IEEE J Biomed Health Inform. 2018 May;22(3):942-954. doi: 10.1109/JBHI.2017.2694344. Epub 2017 Apr 13.
Idiopathic inflammatory myopathy (IIM) is a common skeletal muscle disease that relates to weakness and inflammation of muscle. Early diagnosis and prognosis of different types of IIMs will guide the effective treatment. Interpretation of digitized images of the cross-section muscle biopsy, which is currently done manually, provides the most reliable diagnostic information. With the increasing volume of images, the management and manual interpretation of the digitized muscle images suffer from low efficiency and high interobserver variabilities. In order to address these problems, we propose the first complete framework of automatic IIM diagnosis system for the management and interpretation of digitized skeletal muscle histopathology images. The proposed framework consists of several key components: (1) Automatic cell segmentation, perimysium annotation, and nuclei detection; (2) histogram-based feature extraction and quantification; (3) content-based image retrieval to search and retrieve similar cases in the database for comparative study; and (4) majority voting-based classification to provide decision support for computer-aided clinical diagnosis. Experiments show that the proposed diagnosis system provides efficient and robust interpretation of the digitized muscle image and computer-aided diagnosis of IIM.

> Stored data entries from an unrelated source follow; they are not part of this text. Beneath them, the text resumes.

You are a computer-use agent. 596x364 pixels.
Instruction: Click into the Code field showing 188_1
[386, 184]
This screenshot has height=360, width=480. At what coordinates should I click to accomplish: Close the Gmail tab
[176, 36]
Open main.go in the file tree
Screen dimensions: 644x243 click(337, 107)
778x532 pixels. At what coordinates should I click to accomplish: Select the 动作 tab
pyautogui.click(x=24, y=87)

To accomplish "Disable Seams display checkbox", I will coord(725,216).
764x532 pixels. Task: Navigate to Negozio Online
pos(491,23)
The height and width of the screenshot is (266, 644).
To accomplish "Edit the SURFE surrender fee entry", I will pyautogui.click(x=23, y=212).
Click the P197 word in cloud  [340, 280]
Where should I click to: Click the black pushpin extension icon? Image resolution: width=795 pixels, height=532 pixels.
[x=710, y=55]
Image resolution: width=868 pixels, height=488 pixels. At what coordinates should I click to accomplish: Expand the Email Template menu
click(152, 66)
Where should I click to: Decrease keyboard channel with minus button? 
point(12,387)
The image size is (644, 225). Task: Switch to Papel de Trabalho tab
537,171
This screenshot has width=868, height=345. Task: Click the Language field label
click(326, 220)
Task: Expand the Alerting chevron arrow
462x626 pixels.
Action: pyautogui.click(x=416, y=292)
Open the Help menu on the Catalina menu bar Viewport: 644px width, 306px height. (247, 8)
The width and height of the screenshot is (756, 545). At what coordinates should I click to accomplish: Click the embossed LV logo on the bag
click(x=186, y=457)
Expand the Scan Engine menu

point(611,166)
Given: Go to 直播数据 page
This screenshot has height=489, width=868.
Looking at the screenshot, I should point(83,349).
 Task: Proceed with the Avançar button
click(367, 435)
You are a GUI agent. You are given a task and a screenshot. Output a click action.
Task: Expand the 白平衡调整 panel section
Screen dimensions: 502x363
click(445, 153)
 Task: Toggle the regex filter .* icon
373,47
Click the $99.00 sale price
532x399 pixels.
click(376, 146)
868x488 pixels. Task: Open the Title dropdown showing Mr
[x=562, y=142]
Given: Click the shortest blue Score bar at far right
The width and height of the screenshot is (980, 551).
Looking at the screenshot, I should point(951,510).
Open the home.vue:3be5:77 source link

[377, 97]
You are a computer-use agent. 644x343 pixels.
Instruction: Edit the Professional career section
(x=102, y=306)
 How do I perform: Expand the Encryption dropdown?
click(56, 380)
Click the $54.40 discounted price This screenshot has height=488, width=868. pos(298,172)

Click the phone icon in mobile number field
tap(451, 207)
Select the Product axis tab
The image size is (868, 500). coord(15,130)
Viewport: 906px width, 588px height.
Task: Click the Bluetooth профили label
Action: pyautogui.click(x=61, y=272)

特发性炎性肌病(IIM)是一种常见的骨骼肌疾病,与肌肉无力和炎症有关。不同类型的特发性炎性肌病的早期诊断和预后将指导有效的治疗。目前,对肌肉活检的横截面数字化图像的解释是手动完成的,这提供了最可靠的诊断信息。随着图像数量的增加,数字化肌肉图像的管理和手动解释效率低下,观察者间差异较大。为了解决这些问题,我们提出了第一个用于管理和解释数字化骨骼肌组织病理学图像的自动特发性炎性肌病诊断系统的完整框架。该框架由几个关键组件组成:(1)自动细胞分割、肌束膜注释和核检测;(2)基于直方图的特征提取和量化;(3)基于内容的图像检索,以在数据库中搜索和检索类似病例进行比较研究;(4)基于多数投票的分类,为计算机辅助临床诊断提供决策支持。实验表明,所提出的诊断系统为数字化肌肉图像的高效和稳健解释以及特发性炎性肌病的计算机辅助诊断提供了支持。